Autocratic Legalism Kim Lane Scheppele Upd [new] Page
Kim Lane Scheppele's concept of describes a modern phenomenon where democratically elected leaders use their electoral mandates to dismantle the constitutional systems they inherited through strictly legal means. Unlike traditional military coups, these leaders rely on "teams of lawyers" rather than tanks to consolidate power and remain in office indefinitely. Core Mechanisms of Autocratic Legalism
[Democratic Election] ➔ [Electoral Mandate] ➔ [Legalistic Reconstitution] ➔ [Autocratic Consolidation] 1. Rule by Law vs. The Rule of Law
As of May 2026, Scheppele's work highlights a critical shift in how these regimes are evolving and how they can be resisted. The Rise of "Sovereignty" Laws
Example C — Russia (1990s–present; Vladimir Putin) autocratic legalism kim lane scheppele upd
Thus, searching “autocratic legalism UPenn” will pull up not only Scheppele’s work but also related scholarship by Penn’s own David C. Williams, Eric Feldman, and the late Howard Lesnick—all of whom debated and extended her framework. The keyword “upd” is almost certainly a search engine fragment from “upenn dot edu” or a misspelling of “UPenn.”
Autocrats scan the laws of respected democracies, extract their most flawed elements (e.g., severe partisan gerrymandering or political appointment of judges), and assemble them into a toxic domestic framework. If criticized, they accuse international observers of double standards. The Ten-Step Script to Institutional Capture "Autocratic Legalism" by Kim L. Scheppele - Chicago Unbound
Princeton University (Sociology & International Affairs); University of Pennsylvania Law School (former); Central European University (former visiting faculty).

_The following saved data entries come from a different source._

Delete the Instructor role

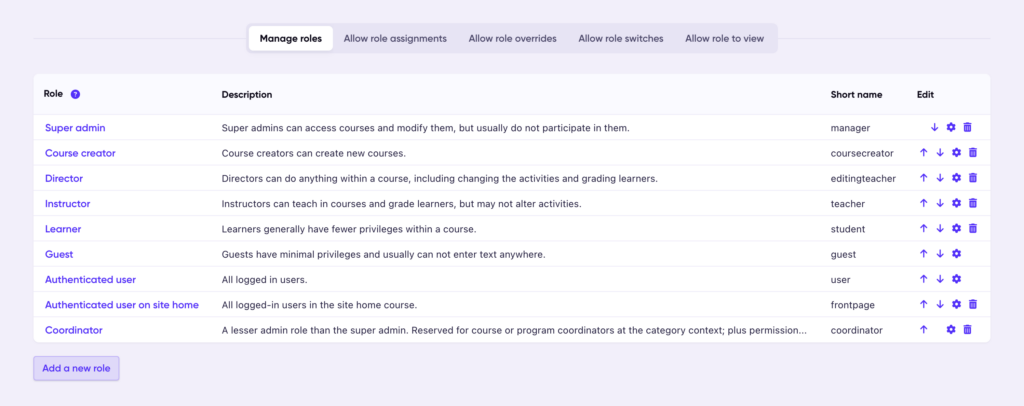[x=972, y=203]
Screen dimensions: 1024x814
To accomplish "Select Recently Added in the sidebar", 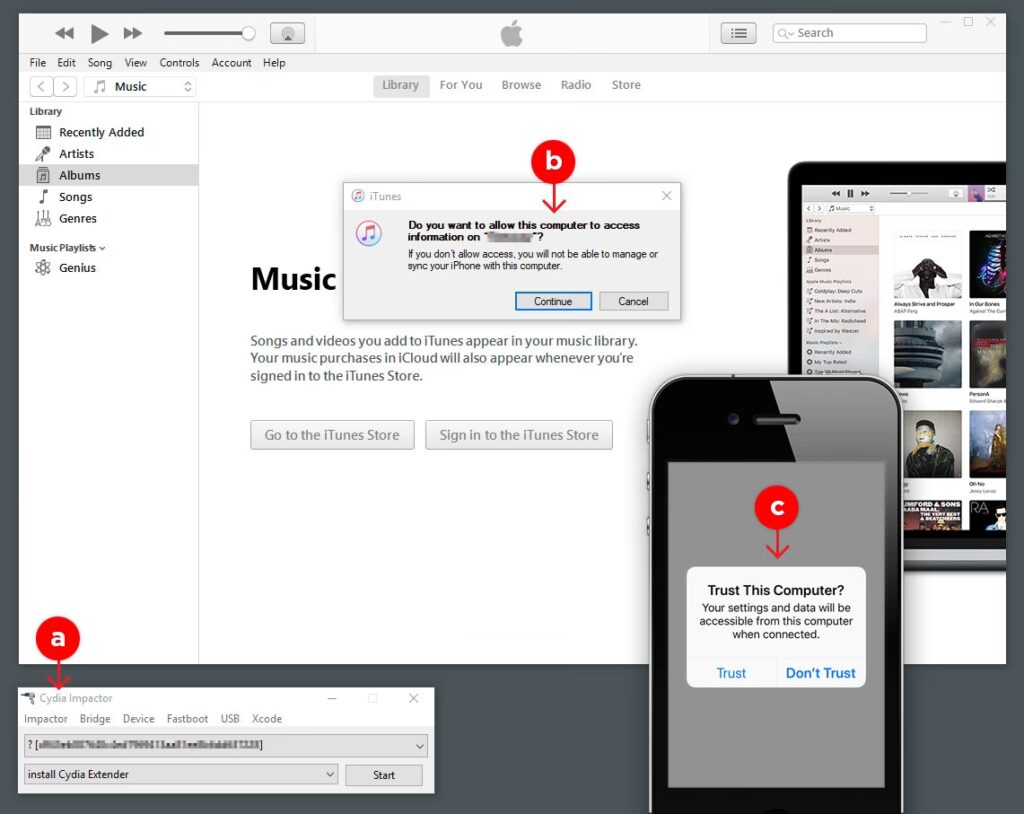I will click(x=101, y=132).
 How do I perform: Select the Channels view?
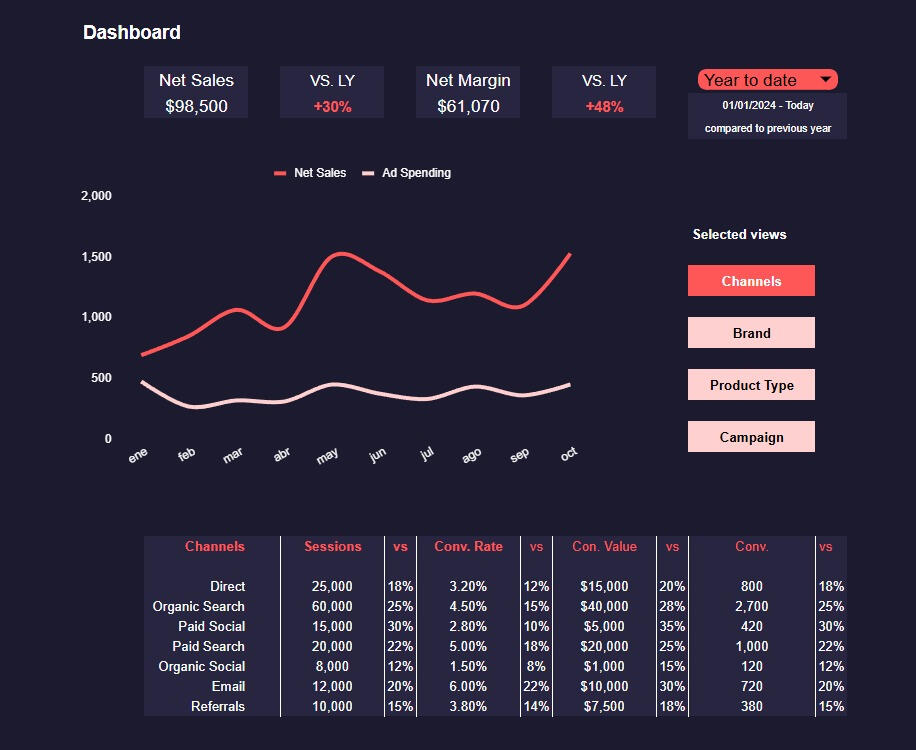[x=751, y=281]
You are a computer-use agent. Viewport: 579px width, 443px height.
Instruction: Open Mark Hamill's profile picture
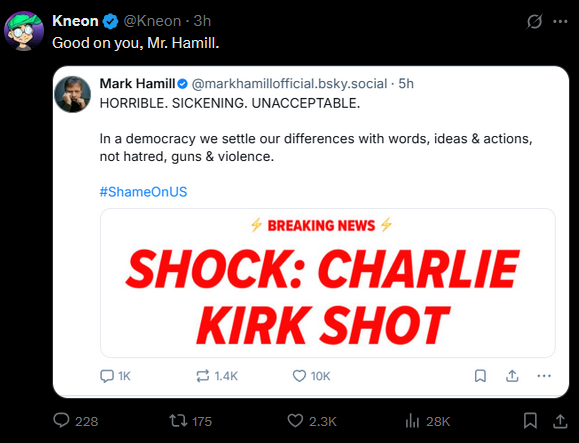[x=72, y=94]
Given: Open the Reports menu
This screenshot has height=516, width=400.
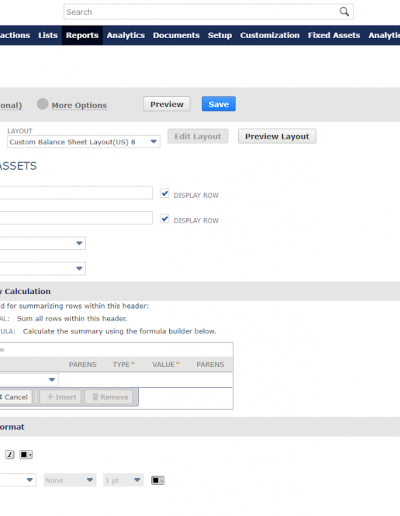Looking at the screenshot, I should (x=82, y=35).
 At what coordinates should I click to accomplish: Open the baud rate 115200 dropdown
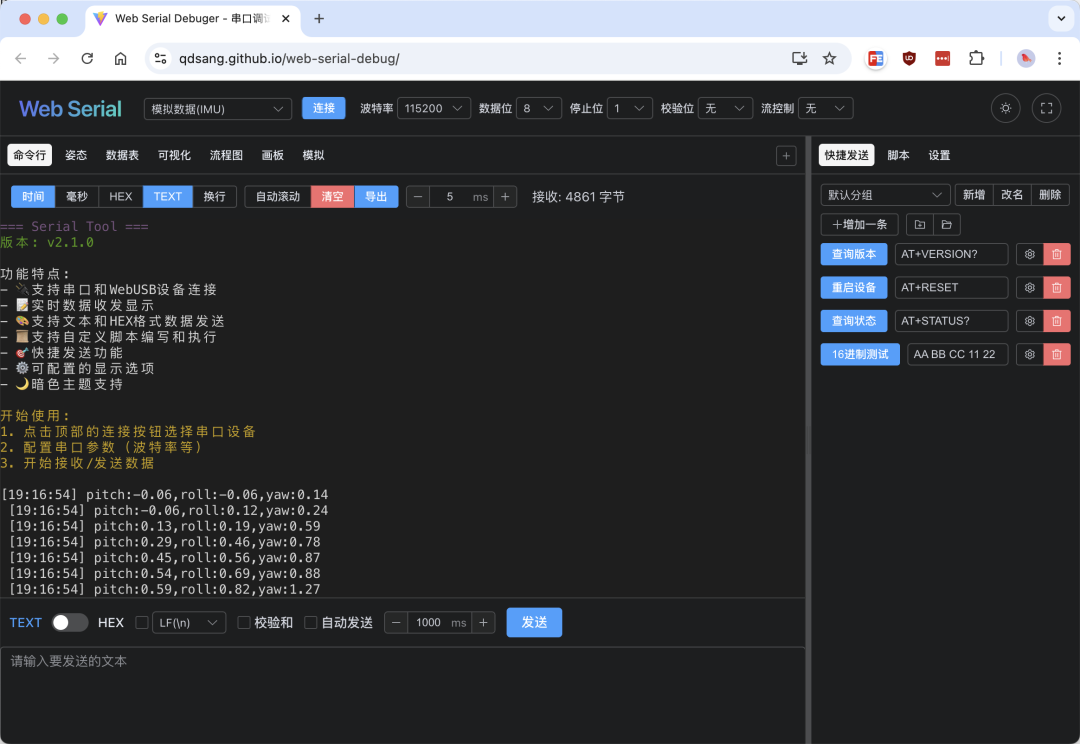[x=433, y=108]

Kim Lane Scheppele's concept of describes a modern
Case studies (illustrative)
The study of autocratic legalism is not static. As the phenomenon has evolved, so too has the scholarship.

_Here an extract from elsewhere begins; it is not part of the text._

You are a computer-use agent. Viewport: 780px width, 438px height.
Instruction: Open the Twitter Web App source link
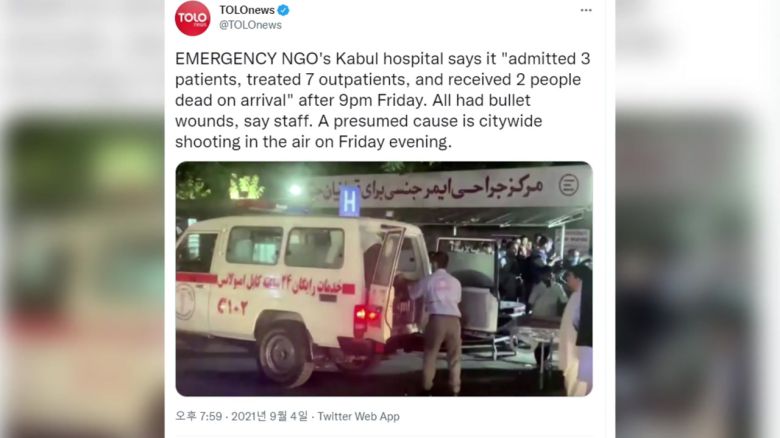tap(358, 416)
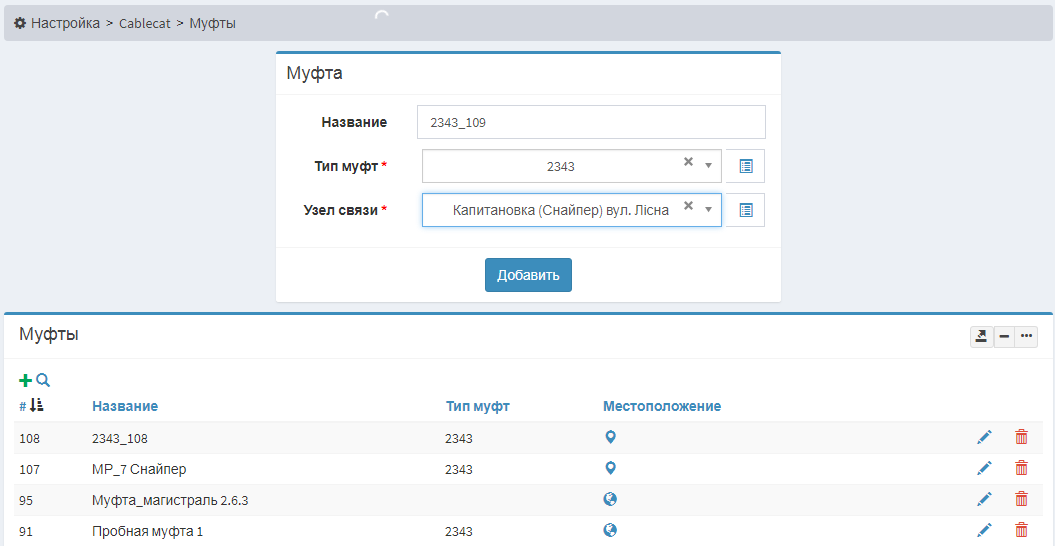Clear the selected Тип муфт value

coord(688,162)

[Democratic Mandate] ──> [Strategic Legal Innovation] ──> [Institutional Defanging] (Electoral Victory) (Borrowing Toxic Rules) (Eliminating Opposition) Rule by Law vs
Packing courts with loyalists or changing retirement ages to force out independent judges.

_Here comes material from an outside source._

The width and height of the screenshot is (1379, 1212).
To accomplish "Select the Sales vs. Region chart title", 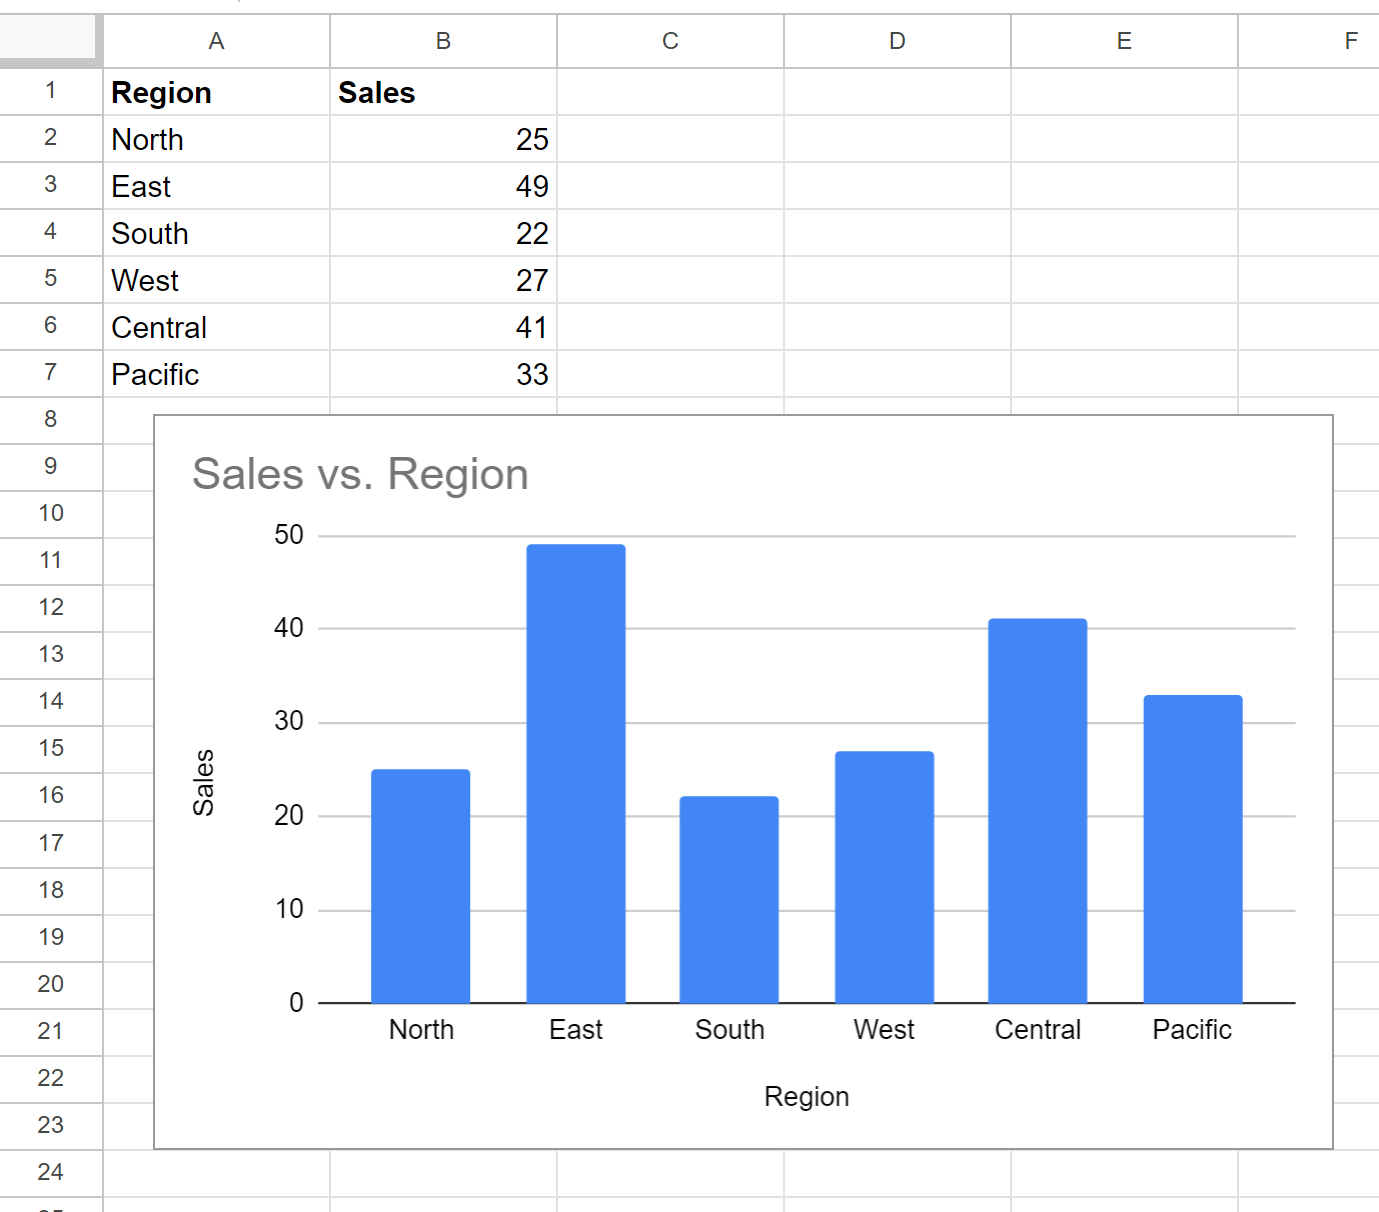I will click(360, 474).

But autocratic legalism is not a Central European pathology. In a widely circulated 2020 essay, The End of the Trump Era and the Future of Autocratic Legalism , Scheppele turned her lens to the United States. She argued that while Donald Trump was a clumsy autocrat—more impulse than strategy—his administration had nevertheless deployed autocratic legalist tactics: a travel ban justified by statutory authority, the separation of migrant families under a literal reading of a 1997 consent decree, the rewriting of postal service rules before an election, and the relentless pressure on the Department of Justice to act as a personal law firm.
The update (“UPD”) is this: autocrats have become better lawyers. And so, to save democracy, democrats must become better lawyers too—armed with Scheppele’s playbook, not just of what autocrats do, but of how to dismantle their legally woven cages.